**SUPPLIED TEXT:**

While people have been in quarantine these last months, fitness has become one of the top priorities. And how timely that Amazon has now launched a body fitness app and band!
Amazon’s Halo fitness is a new health service that offers a new take on health metrics. The fitness app and band don’t just tracks activities but it also analyzes your body fat using your phone’s camera and voice analysis to determine the emotional tone on your voice.
Amazon’s Halo fitness unveiled
Getting in on the booming health and fitness business, Amazon’s Halo fitness is a subscription service that offers a plethora of health metrics such as tracking activities, sleep, body fat, and voice analysis (to determine how you sound toward others).
Amazon’s entry into the health and fitness world might be considered a little odd; not to mention ambitious. With Fitbit and Apple Watch already cementing its name in the market, can Halo fitness compete? We are unwrapping the wraps on this new fitness service.
The health and fitness market is dominated by the Apple Watch and devices from Fitbit. Amazon’s Halo fitness builds on older fitness tracking devices and integrates features that users don’t normally see on mainstream wearable devices.
Amazon has previously focused on in-home devices like Echo smart speakers and the Fire TV streaming video devices. Additionally, the company also showed off some wearable devices at its annual hardware show just last fall, which included a set of glasses with built-in access to voice assistant, Alexa, and wireless headphones. However, Halo is Amazon’s first legit shot into the fitness wearables market.

**EXERCISES:**
(1) In the article on Amazon's Halo, which products are said to dominate the health and fitness market?
(2) Reproduce the part of the Amazon Halo article starting with "Amazon’s Halo fitness is a new" and going on through "on your voice.".
(3) Write what comes next in the Amazon Halo article, picking up after its final sentence.
The material after this point comes from an unrelated source.

**GIVEN DATA:**
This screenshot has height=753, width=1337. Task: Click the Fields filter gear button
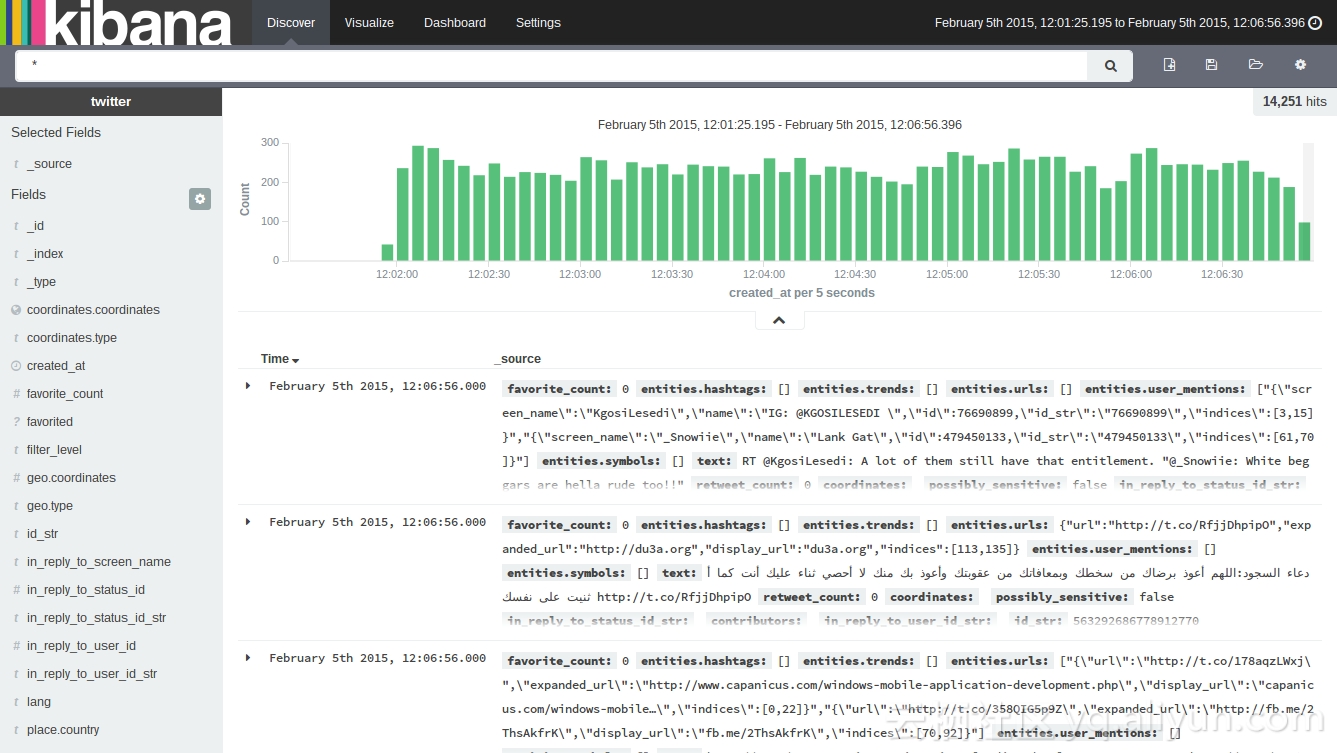(200, 199)
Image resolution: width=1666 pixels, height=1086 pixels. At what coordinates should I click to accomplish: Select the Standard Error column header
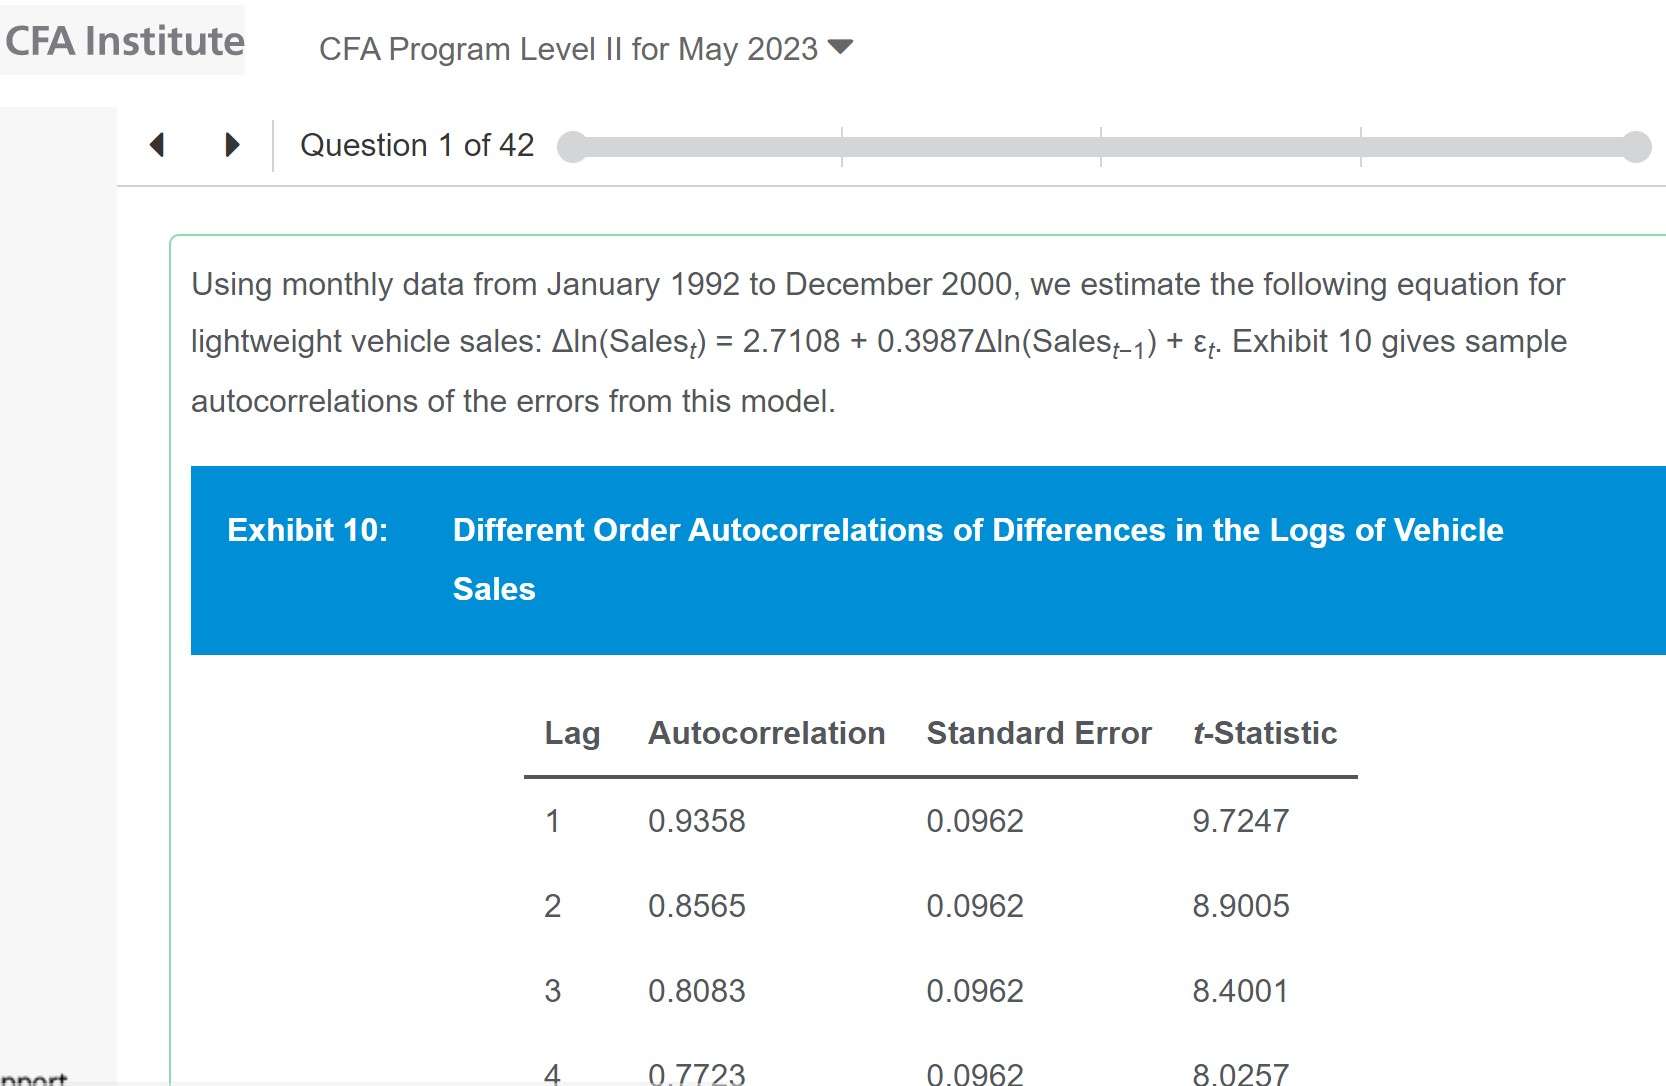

**RESPONSES IN ORDER:**
(1) The Apple Watch and devices from Fitbit.

(2)
Amazon’s Halo fitness is a new health service that offers a new take on health metrics. The fitness app and band don’t just tracks activities but it also analyzes your body fat using your phone’s camera and voice analysis to determine the emotional tone on your voice.

(3)
Halo band & smartphone app
To start off, the band looks like a normal Fitbit tracker watch rather than an Apple Watch – but without a screen display. The band also features a few different elements such as temperature sensing (much like Fitbit Sense), and a microphone that regularly scans the user’s voice to determine its emotional tone.
The band comes in different styles, is water-resistant, and also comes in multiple sizes for both men and women. According to Halo VP, Melissa Cha, the company has paid special attention to this feature since many existing wearables feel overly clunky to many users.
Signs show that the Halo band will be more of a laid-back kind of tracker, lacking standard options like Wi-Fi, GPS, or a cellular radio. It has an accelerometer, a heart rate monitor, an LED indicator light, and a button which turns the microphone on/off.
But keep in mind, the microphones are not there for Alexa; rather, for the voice tone feature. Unfortunately, there’s no Alexa integration for the Halo band at this time.
And as to the app, the membership will start at $65 for the first six months, $100 once the early access deal is over, and then users will be paying $3.99 per month for the service. The subscription includes the basic fitness band (lacking a screen display); meaning, users will have to rely on their smartphones to see their data.
Body fat analysis using your smartphone’s camera
Probably one of the most amazing features about Amazon’s Halo fitness is the body fat analysis using only your device’s camera. Amazon thinks that body fat is a better predictor of health. Rather than relying on weight, Halo focuses on body fat percentage which is less volatile and takes a lot of work and time to change.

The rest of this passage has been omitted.